Opening tonight at Melville St’s Avalon Theatre, the installation sees performers dressed as piglets birthed out of a giant blow-up mother pig before being killed by a farmer. They then turn into zombies and engage in a Japanese dance party.
“It is spectacularly weird,” admits Dark Mofo executive producer Lucy Forge, pictured with associate creative director Hannah Fox, right.
IT looks like the set of a children’s TV show at first glance, but a Dark Mofo installation by Japanese artist Saeborg could prove one of the most confronting the festival has shown.

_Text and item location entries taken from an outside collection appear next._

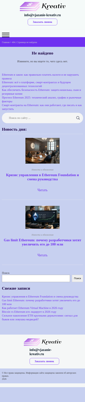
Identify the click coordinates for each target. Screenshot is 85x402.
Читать (42, 190)
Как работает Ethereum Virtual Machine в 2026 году (32, 307)
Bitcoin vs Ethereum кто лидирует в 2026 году (29, 311)
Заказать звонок (42, 22)
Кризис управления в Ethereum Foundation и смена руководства (42, 177)
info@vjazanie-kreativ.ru (42, 15)
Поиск (5, 272)
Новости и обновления (42, 169)
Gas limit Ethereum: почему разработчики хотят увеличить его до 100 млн (42, 242)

Opening at 5pm tonight at Melville St’s Avalon Theatre, Slaughterhouse-15 will involve a litter of performers dressed as human-sized piglets birthed out of a giant blow-up mother pig before they frolic around a technicoloured farmyard.
The free, all-ages show puts the giant inflatable pig on centre stage next to an inflatable garden showing blow-up slaughtered animals next to inflatable faeces.
Dark Mofo executive producer Lucy Forge said the installation was one of the strangest things at this year’s festival.
“The artist is dealing with gender politics and the commodification of human and animal bodies,” she said.
“Saeborg’s really interested in animal husbandry and farming and the impact that has on animals and humans.
“It is spectacularly weird, beautiful and strange and just seemed like a gorgeous addition to the Dark Mofo program for those reasons.”
Five local Hobart performers will join a Japanese crew to perform as the birthed piglets who fight one another for a taste at the mother pig’s teat.
The performers will then pretend to be slaughtered by a farmer before they turn into zombies and engage in a Japanese-style dance party with the audience.
In previous years Dark Mofo has used real animals for sacrificial performances but Dark Mofo associate creative director Hannah Fox said organisers hadn’t deliberately gone down a “safe” path by exhibiting with inflatable animals in 2019.
“In similar ways, for some audiences it may be a little bit confronting — it’s certainly a bit more fun and joyful but I wouldn’t describe it as more or less safe,” she said.